Met je smaakpapillen onderscheid je zout, zuur, bitter, zoet en umami. Maar dat onderscheid is wel heel persoonlijk. Zo kan de één een bittere smaak intenser waarnemen dan een ander. In het geval van stevia wordt de zoete smaak vertraagd door het lichaam waargenomen. Het heeft een enigszins bittere smaak en nasmaak. De bitterheid neemt af als stevia wordt gemengd met suikers zoals sacharose, fructose of glucose. Dit laatste wordt vaak gedaan bij frisdranken.

5. Passen zoetstoffen in een koolhydraatarm of -beperkt dieet?

Laagcalorische zoetstoffen zijn geen koolhydraten.
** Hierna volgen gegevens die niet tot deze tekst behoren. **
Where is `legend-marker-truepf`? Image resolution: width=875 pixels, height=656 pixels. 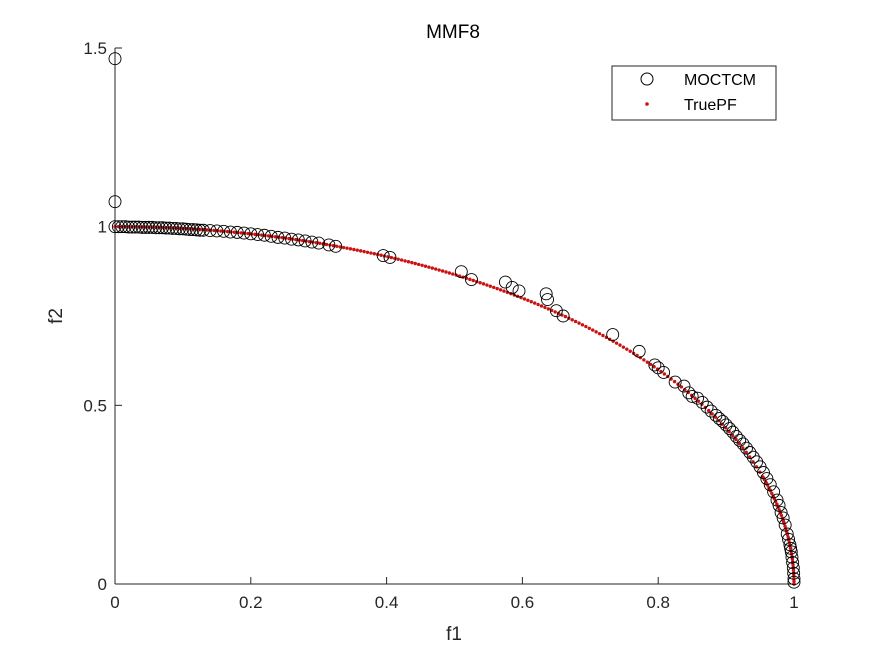 legend-marker-truepf is located at coordinates (647, 104).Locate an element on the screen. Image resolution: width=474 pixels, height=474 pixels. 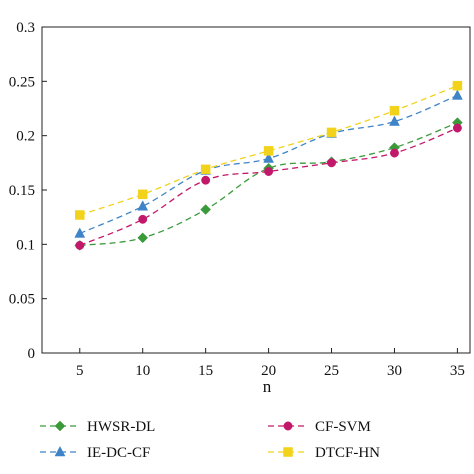
x-tick-label: 5 is located at coordinates (80, 371).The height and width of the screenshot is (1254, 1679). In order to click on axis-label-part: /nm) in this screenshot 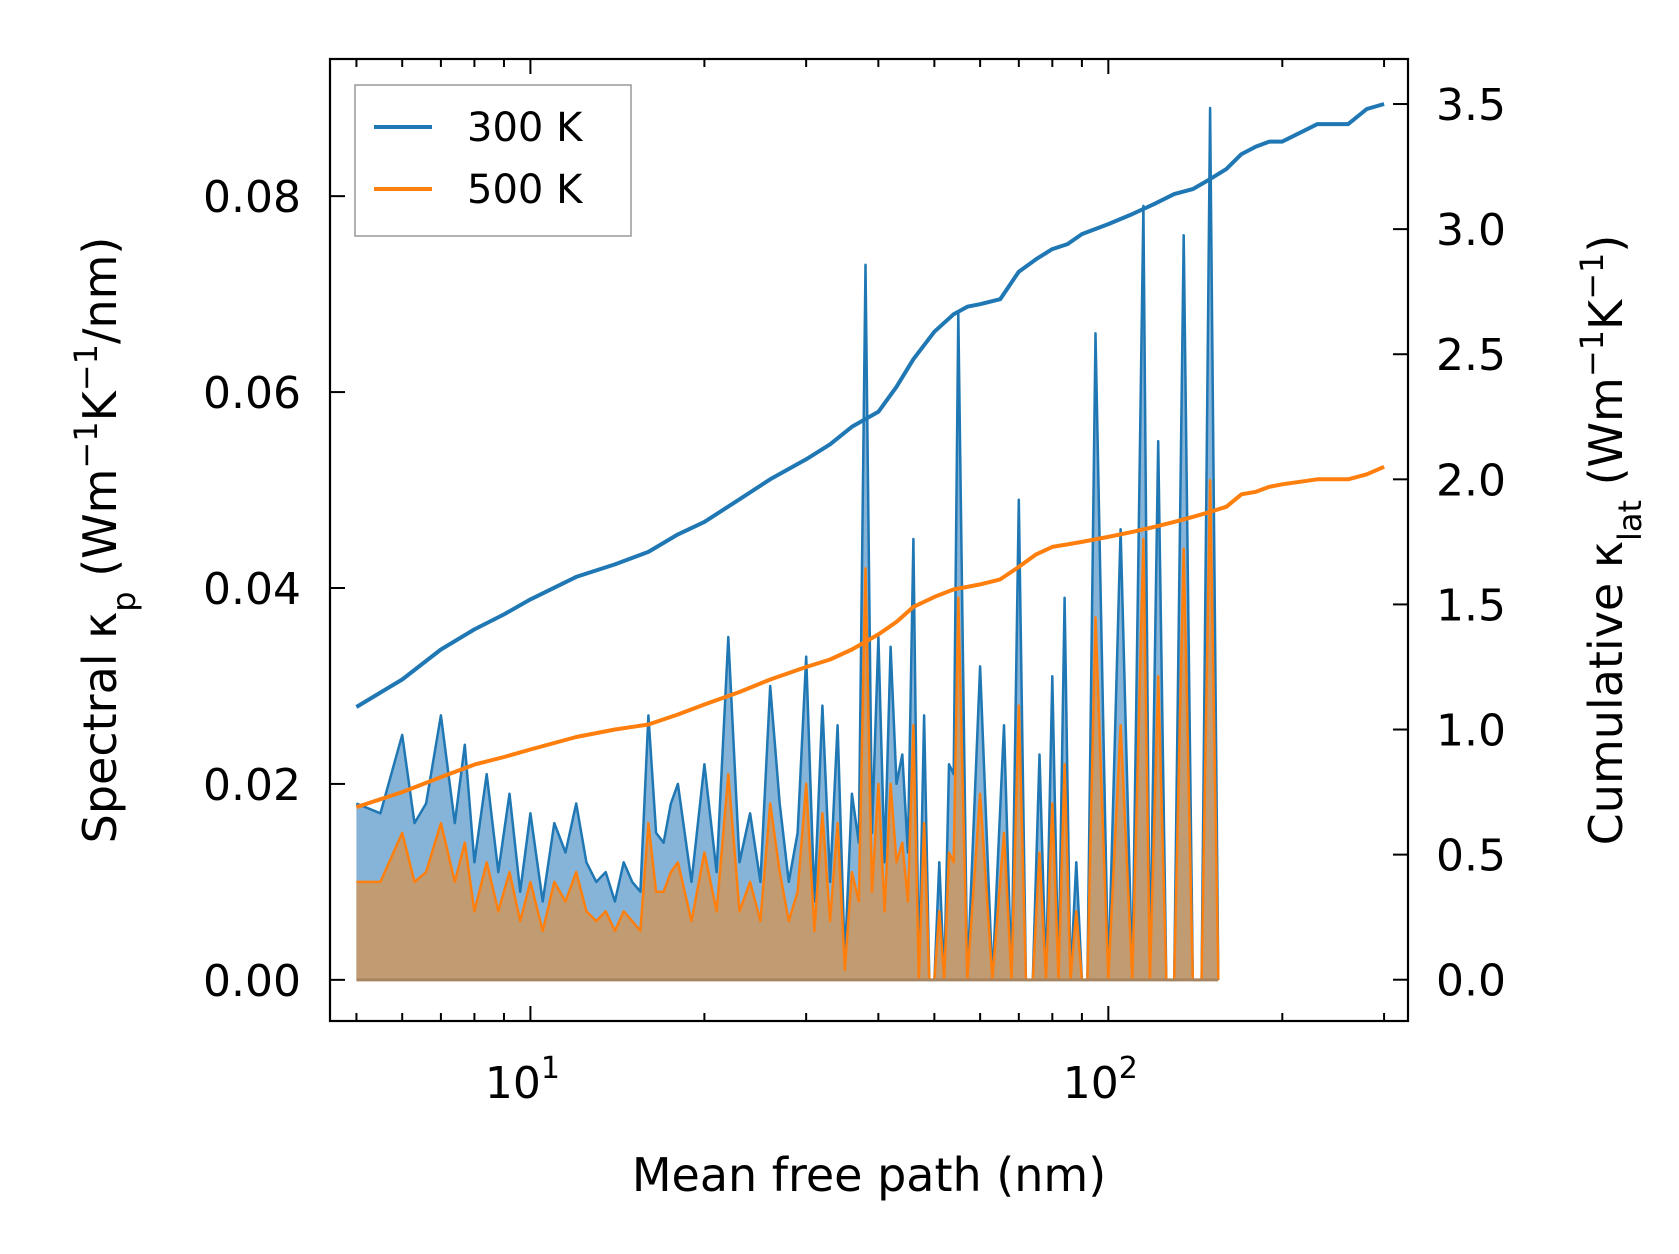, I will do `click(100, 290)`.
Een zoetje of vloeibare intensieve zoetstoffen (bijvoorbeeld in frisdrank) tellen daarom niet mee voor de koolhydraten. Een laagcalorische zoetstof in poedervorm bevat wel een klein beetje koolhydraten, 0,5 gram per theelepel zoetstof. Dit is zo weinig dat een laagcalorische zoetstof in een laag koolhydrate voeding past.

Het is wel opletten wanneer je je eten of drinken zoet met iets uit de zoetstoffengroep polyolen. Dit zijn namelijk zijn een soort koolhydraten. Van polyolen heb je meer nodig dan van intensieve zoetstoffen om dezelfde zoete smaak te bereiken. Als je koolhydraatarm of koolhydraatbeperkt eet, is het daarom wel verstandig te kijken naar de hoeveelheid polyolen die je gebruikt.